Oleh karenea itu, perlu pengembangan sektor-sektor lain untuk meningkatkan PAD, misalnya, pariwisata, pertanian, perikanan dan usaha kecil menengah yang berbasis pada hasil pertanian/nelayan. Pemda juga dapat mengoptimalkan pengelolaan pajak dan retribusi yang telah menjadi kewenangan daerah seperti retribusi pengelolaan parkir. Di tingkat daerah juga perlu upaya untuk membangun mekanisme perizinan daerah yang memudahkan bagi perkembangan usaha kecil menengah dan sektor industri kecil daerah.
Keempat, dalam kaitan pendapatan perkapita kabupaten Tangerang, data BPS (2017) berbicara, hanya Rp31,27 juta atau sekitar Rp2,6 juta per bulan. Angka ini sangat rendah. Sementara kota Cilegon sudah Rp189,18 juta per tahun atau 6 (enam) kali lipat di atas kabupaten Tangerang. Ini berarti kabupaten Tangerang di bawah standar nasional pendapatan perkapitanya yang sudah mencapai Rp48 juta atau US$3.500 atau jauh lebih rendah dari pendapatan perkapita propinsi Banten yang sudah mencapai Rp42 juta.
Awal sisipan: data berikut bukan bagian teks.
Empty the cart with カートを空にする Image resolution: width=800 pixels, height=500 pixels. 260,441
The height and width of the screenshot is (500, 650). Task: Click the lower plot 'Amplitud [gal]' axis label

Saya menyodorkan usulan perlu dilakukan, yakni, meningkatkan kualitas sumber daya manusia. Peningkatan jenjang pendidikan, keterampilan (soft skill dan hardskill). Selain itu,.meningkatkan upah minimum daerah. Kemudian, meningkatkan kreativitas dalam memanfaatkan sumber daya alam, terutama di wilayah pantai utara. Selain itu, menyediakan lapangan pekerjaan, misalnya, merangsang masuknya investasi, dan lainnya.
Kelima, dalam konteks ketenagakerjaan, data berbicara bahwa komposisi Tenaga Kerja (TK) kabupaten Tangerang (2016), ada 66% sebagai buruh/karyawan, sementara hanya 15% yang berusaha sendiri. Sementara pengangguran naik menjadi 10,1% . Selain itu, Tingkat Partisipasi Angkatan Kerja (TPAK) hanya 63,55%. Artinya, usia kerja yang bisa diserap hanya 63%, sementara yang tidak bisa diserap sangat besar yakni 37%.